"Eeuch! Who does that?" I screwed my eyes shut, wishing it would go away.

"What? What's wrong?" Maddie asked.

I shuffled to the side so she could look into the downstairs toilet. The orange downstairs toilet. And not a muted shade of peach or a subtle tint. No, bright, in-your-face tangerine, the love child of a can of Tango and a bottle of Tropicana.

"Ouch. Did your Aunt Ellie have impaired vision?"

"I don't think so. Just incredibly bad taste."

"At least it's not avocado," Mickey said.

"No, that's probably upstairs."

I pulled the toilet door shut, wishing I hadn't sold my Gucci sunglasses on eBay. I'd need them every time I got the urge to pee.

"Wonder what's behind door number two?" Maddie muttered as I followed her along the hallway.

Mickey had been spot on about the carpet. Grimy and threadbare underfoot, I'd certainly never walk on it without slippers.

"Do you want me to open it?" Mickey asked, his hand hovering above the door handle.

"Yes, go on."

Light coming in through the grimy window of the lounge revealed an oversized velvet sofa, the antithesis of the bathroom with its drab brown swirls. It sat opposite the biggest plasma TV I'd ever seen.

Mickey let out a low whistle. "Well, I guess we know where her pension went."

We sure did. Edward had spent a fortune on his fifty-inch flat screen, but Aunt Ellie's looked bigger.

"I guess she must have really enjoyed her soaps."

The TV was the focal point of the room, but clutter dominated the rest of the space. A cheap-looking veneered shelving unit spanned one wall, full to bursting with nicknacks. China figurines, decorative plates, candles, teacups and matching saucers. How on earth did she dust? I ran a finger across one ornamental jug and studied the grey layer on my finger. Guess I'd answered that question.

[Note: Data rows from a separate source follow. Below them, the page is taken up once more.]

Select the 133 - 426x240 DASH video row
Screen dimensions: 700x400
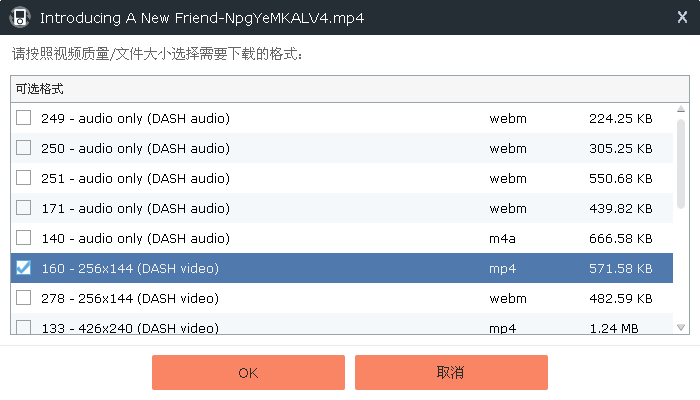[342, 324]
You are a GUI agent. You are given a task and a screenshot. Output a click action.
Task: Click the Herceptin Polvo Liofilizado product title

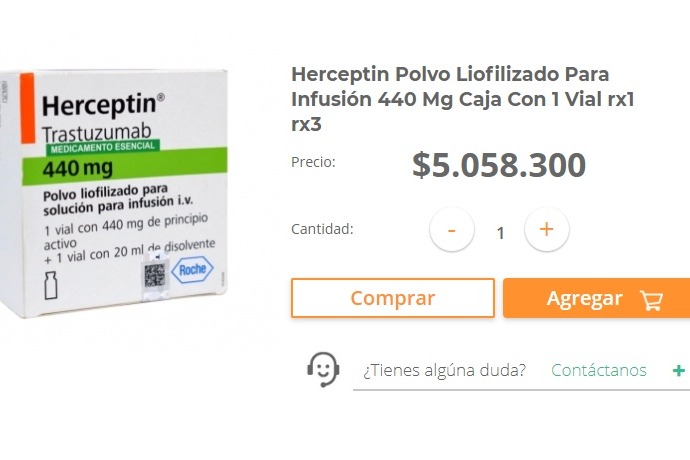463,99
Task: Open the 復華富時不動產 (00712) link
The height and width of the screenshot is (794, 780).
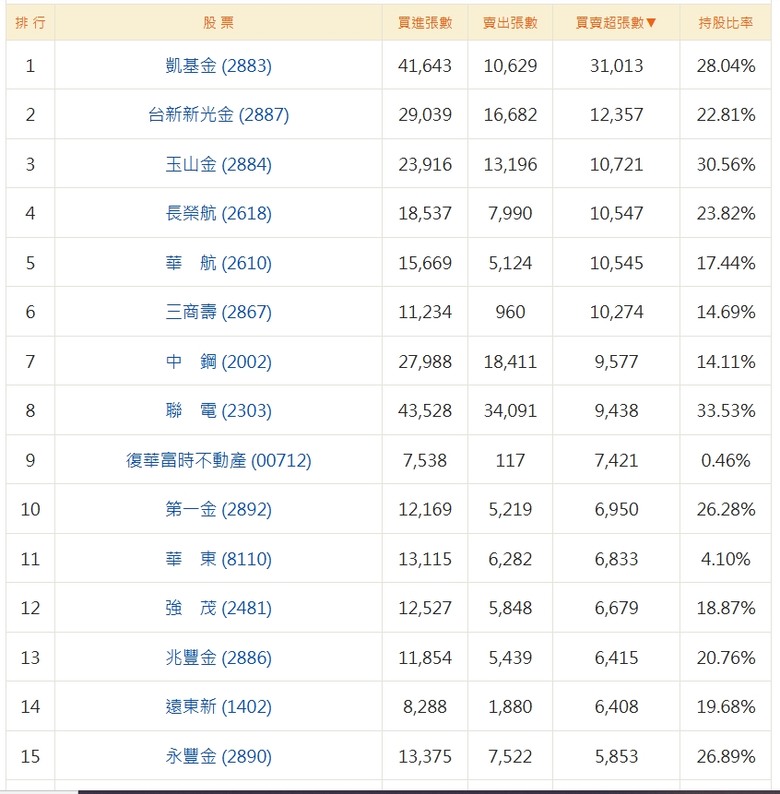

Out in the hallway again, I hoped it would be third time lucky. Maddie opened the door this time, revealing a kitchen with stained Formica countertops and a lingering odour of cigarette smoke. The ceiling was stained yellow from old tobacco, made worse by the clash with the beige walls. I couldn't help shuddering.

"It needs a bit of modernising," Maddie said.

"Congratulations. You just won the prize for understatement of the year."

A newish microwave sat in one corner, but the kettle, the stove, and everything else could have come from the Ark. In fact, I wasn't sure I'd dare to turn the cooker on. The only thing worse than having to live in Lilac Cottage would be burning it down.

"Guys! You have to look at this." Mickey's voice drifted through the open door.

"Look at what?" I asked.

"The... Oh, you've got to come in here."

I tried to push door number four open, but it got stuck halfway. Even a shove didn't help. I squeezed through the gap, and my jaw dropped open.

"What the hell is all of this stuff?"

Maddie leaned in behind me, and judging by her sharp intake of breath, she couldn't believe her eyes either.

"Your aunt seems to have bought everything QVC has ever sold."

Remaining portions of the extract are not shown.